Long Context Didn't Kill Retrieval

“RAG is dead” is having another moment. The argument, compressed: frontier models now take a million tokens of context, so skip the retrieval pipeline, load the corpus into the window, and let attention sort it out. Chunking, embeddings, rerankers: 2023 artifacts, like prompt-injection-by-haiku.

I run retrieval research for a living, so discount me accordingly. But my objection is not sentimental, it is operational, and it fits in one sentence: context is a budget, not a backpack. Every token you put in the window is a purchase, and “buy everything” has never been a serious answer to any allocation question.

What a million tokens actually costs

Three costs scale with what you stuff in, and none of them show up in a demo.

Latency. Prefill compute scales with input length; time-to-first-token over a maximally packed window is measured in tens of seconds on current serving stacks. That is fine for a research assistant grinding a long document. It is disqualifying for anything with a user waiting, which is to say, most things. Under a 5-second P95 SLO, the million-token option does not exist, whatever the model card says.

Money. Input tokens are the cheap kind until you multiply them by every request.

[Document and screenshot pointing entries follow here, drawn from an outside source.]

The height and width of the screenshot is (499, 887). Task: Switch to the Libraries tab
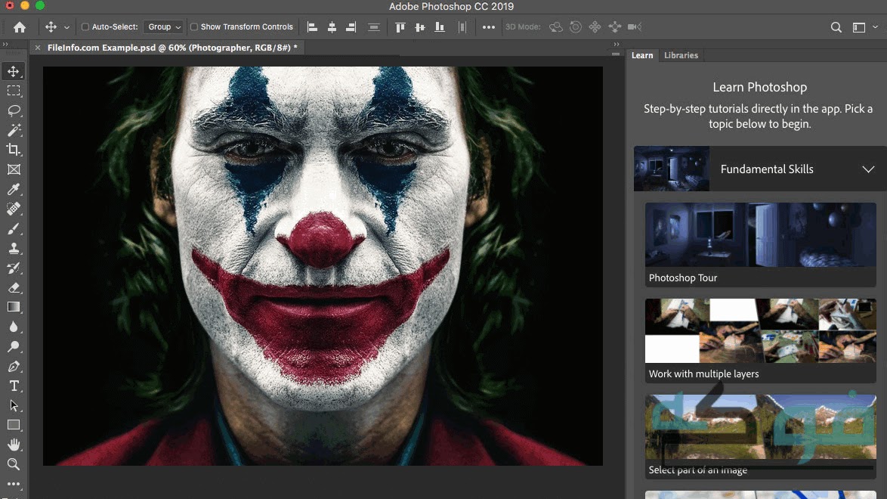(x=681, y=55)
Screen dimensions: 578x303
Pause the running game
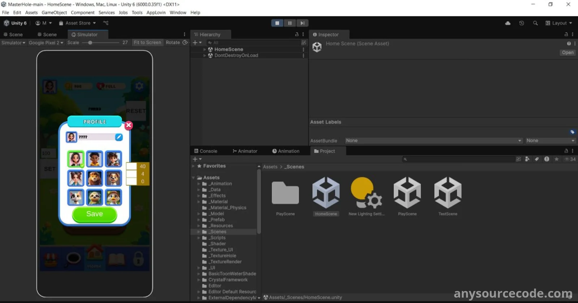tap(290, 23)
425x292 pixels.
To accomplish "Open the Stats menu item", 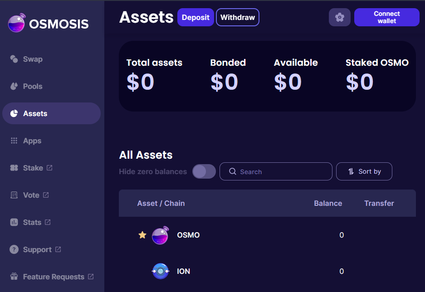I will pos(32,222).
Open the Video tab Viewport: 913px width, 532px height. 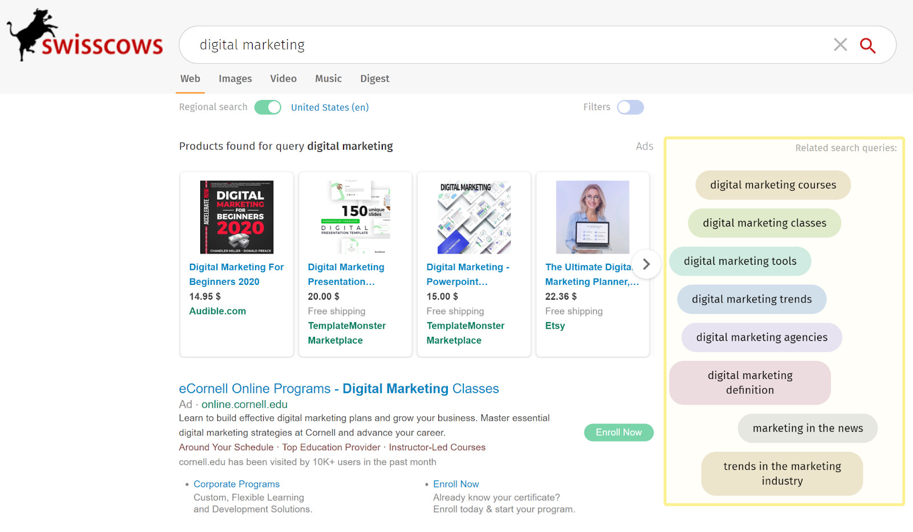pyautogui.click(x=283, y=79)
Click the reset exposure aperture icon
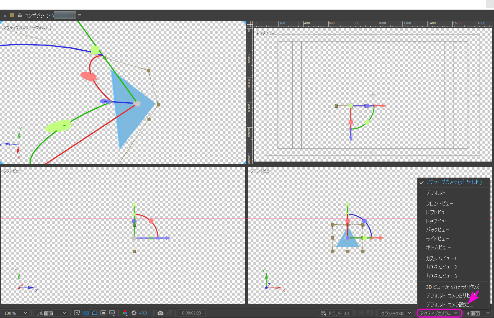Viewport: 494px width, 318px height. [134, 313]
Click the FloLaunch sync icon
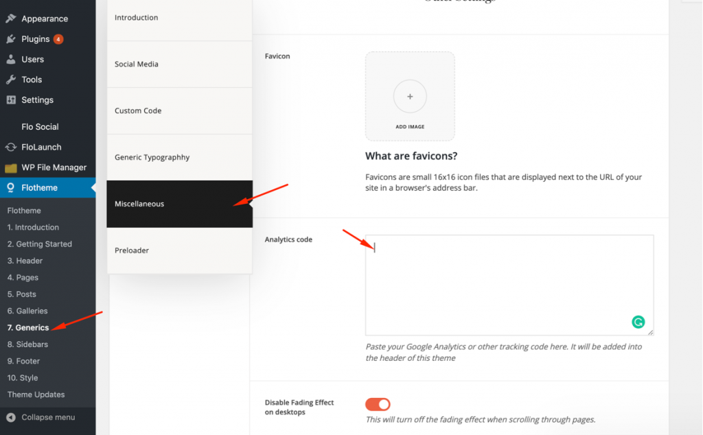This screenshot has width=703, height=435. (11, 147)
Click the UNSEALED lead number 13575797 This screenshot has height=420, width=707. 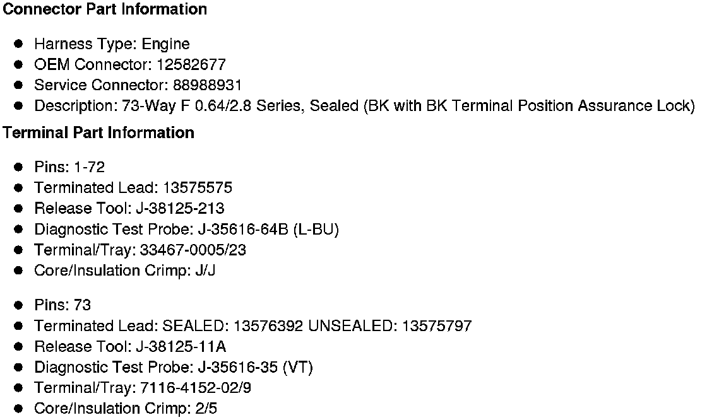pyautogui.click(x=436, y=326)
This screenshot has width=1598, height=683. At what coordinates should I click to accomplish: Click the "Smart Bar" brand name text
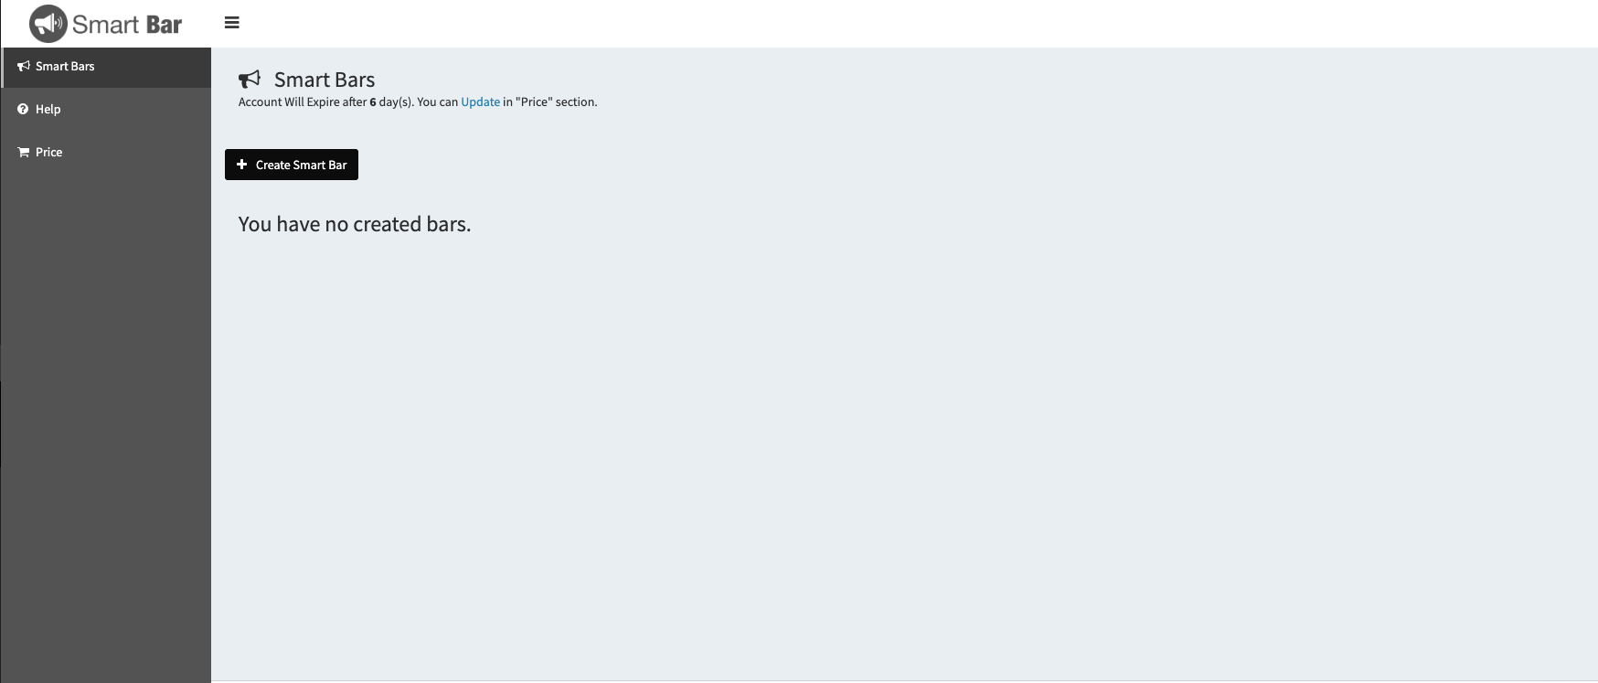coord(127,25)
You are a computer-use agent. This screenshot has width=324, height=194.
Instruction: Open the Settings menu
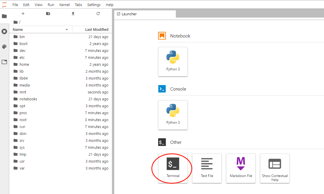click(94, 5)
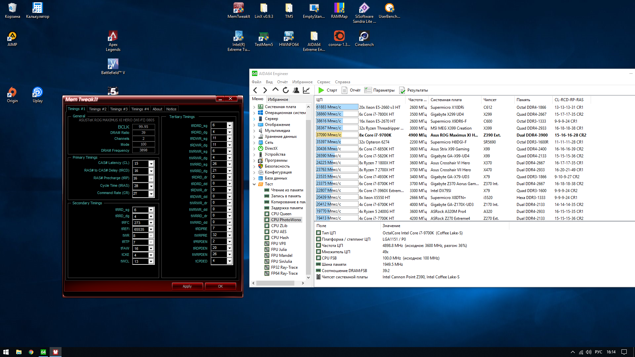Click the Apply button in MemTweakIt

[187, 286]
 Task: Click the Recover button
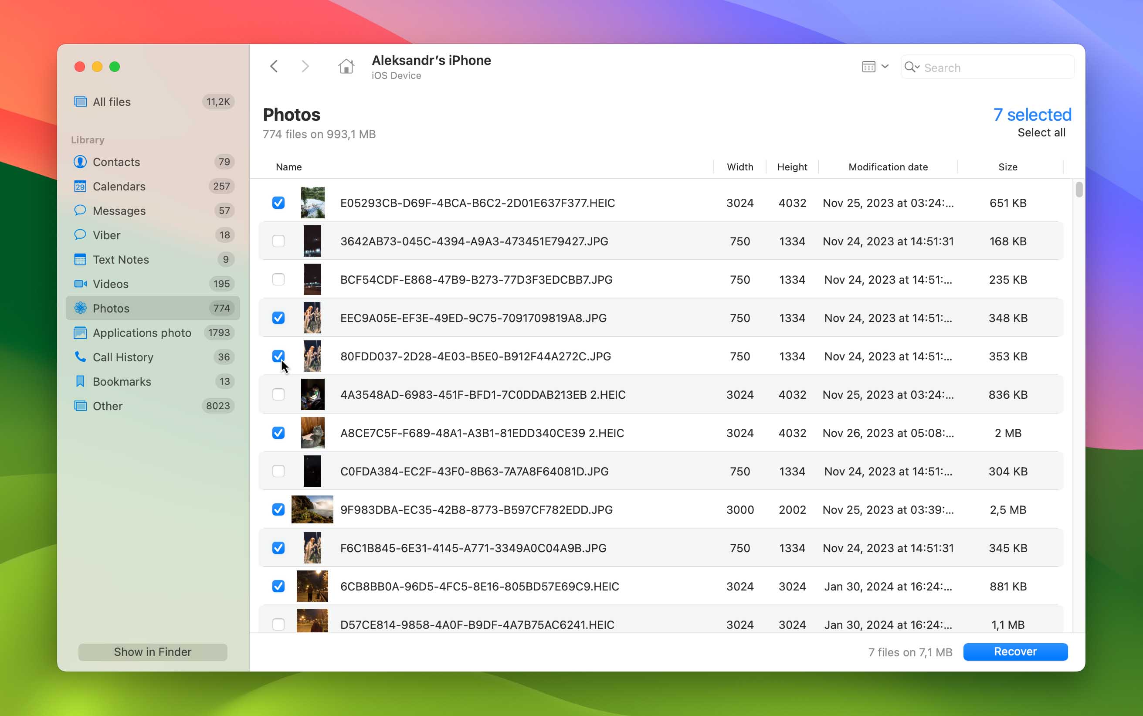pyautogui.click(x=1015, y=652)
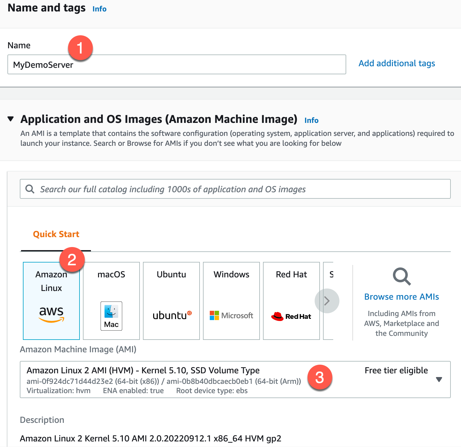This screenshot has width=461, height=447.
Task: Open the Info link beside Name and tags
Action: click(x=99, y=9)
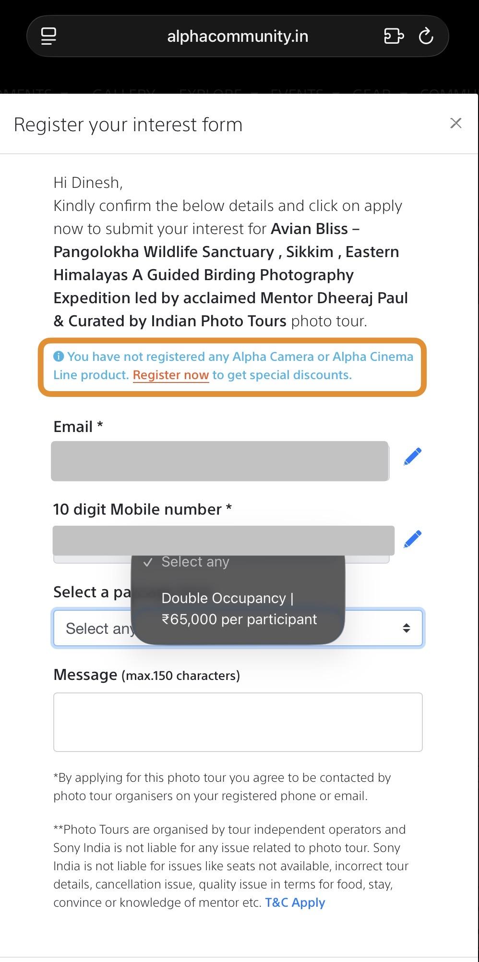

A packed window on every query is a standing tax of several dollars per call at frontier prices; agentic systems already burn 5-30x a chatbot’s tokens before anyone gets generous with context. Caching helps exactly when your context is static, and production knowledge is not static; that is the whole problem retrieval exists to manage.

Attention. “Effective context” still lags advertised context. Needle-in-haystack benchmarks are the easy case (the needle is verbatim); position effects and distractor sensitivity persist on realistic tasks, and irrelevant-but-plausible text is not neutral filler, it is interference. More context is not monotonically more signal. Past the relevant set, it is noise you paid for.

The operating question: latency and cost rise with context size while marginal answer quality flattens once the relevant evidence is in. The right operating point is a budget decision under your SLO, not a maximum. Illustrative shape.

What long context actually killed

Here is the concession, because the “RAG is dead” crowd is half right. Long context killed bad retrieval. The 2023 pipeline, fixed-size chunks, one embedding model, top-5 cosine similarity, pray, existed to squeeze evidence through a 4K window. That constraint is gone, and with it every argument for retrieval that was really just window management. If your retrieval’s job was rationing, it is unemployed.

What survives is retrieval’s real job: selection under a budget. Given this query, this SLO, this price, which evidence earns its place in the window? Sometimes the answer is five passages. Sometimes it is two hundred pages, because the task is genuinely a whole-document synthesis and the user will wait. The point is that it is a decision, per query, and making it well is worth real money: in SAGE we found nearly half of production-shaped queries were fully served by five passages or fewer, and deciding when to go deep held a 95% latency SLO at 49% of the fixed pipeline’s cost. The million-token window makes that decision space wider, and a wider decision space raises the value of deciding well. That is the opposite of dead.

The synthesis position, which will sound obvious in two years: long context and retrieval are not rivals, they are a memory hierarchy. Window as RAM, corpus as disk, retrieval as the paging policy. Nobody responded to cheap RAM by declaring the file system dead; they built better caches and kept the hierarchy. The teams treating context that way, budgeted, tiered, measured at the percentile, are quietly beating both purist camps on every metric that reaches an invoice.

Retrieval is dead. Long live allocation.